Les Européens ne voulaient pas d’amitié avec la Russie, ils voulaient des relations commerciales et du gaz pour développer leur propre économie indépendamment de l’Amérique du Nord, en créant leur propre arrière-cour dans les ex-républiques soviétiques. Mais leur plan a échoué. La subordination de l’UE aux États-Unis répond au piège de Biden : mettre l’Europe de force contre la Russie, non pas à la manière européenne (commerciale), mais en précipitant un affrontement militaire que l’Europe ne voulait pas encore. Seulement, l’Europe veut encore moins une victoire de la Russie (ou une victoire commerciale de la Chine), qui serait l’antichambre de la défaite du capitalisme occidental dans le monde.
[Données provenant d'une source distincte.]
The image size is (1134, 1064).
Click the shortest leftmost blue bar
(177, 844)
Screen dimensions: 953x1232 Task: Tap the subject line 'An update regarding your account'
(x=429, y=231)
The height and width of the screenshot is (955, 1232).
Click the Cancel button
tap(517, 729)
Si l’UE s’est subordonnée aux Américains dans la guerre en Ukraine et, de plus, a supporté que les États-Unis boycottent ses relations avec la Russie et même les échanges commerciaux eux-mêmes (voir le sabotage du Nord Stream 2), c’est tout simplement parce que les États-Unis ont profité d’un point qu’ils partagent avec l’UE : les ennemis principaux sont la Russie et la Chine. C’est ce qui explique la chute de l’Allemagne : le piège nord-américain ne lui a laissé d’autre choix que d’affronter Poutine, malgré le besoin objectif de relations commerciales immédiates avec la Russie.
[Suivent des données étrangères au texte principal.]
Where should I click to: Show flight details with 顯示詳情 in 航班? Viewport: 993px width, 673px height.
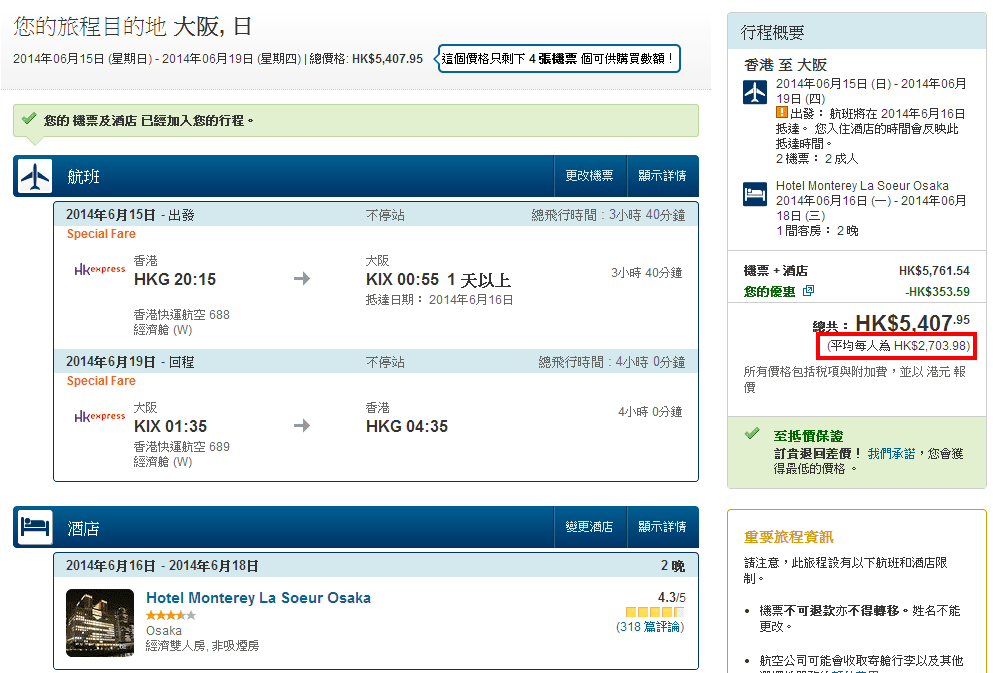pyautogui.click(x=662, y=176)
Les États-Unis ont donc réussi à briser le calendrier et l’agenda de l’UE ; comme nous l’avons vu, l’UE et l’Allemagne ne souhaitaient pas un conflit militaire avec la Russie. Mais il y a une chose qu’elles souhaitaient encore moins : que le conflit militaire, une fois engagé, soit remporté par la Russie et la Chine. Cela explique que l’Allemagne ne se « suicide » pas généreusement en faveur des États-Unis ni ne se « tire une balle dans le pied ». Simplement, les États-Unis ont forcé la guerre et n’ont laissé à l’UE d’autre choix que de suivre le jeu. Un jeu auquel l’Europe est arrivée en retard et dans lequel, pour couronner le tout, elle est en train de perdre à nouveau.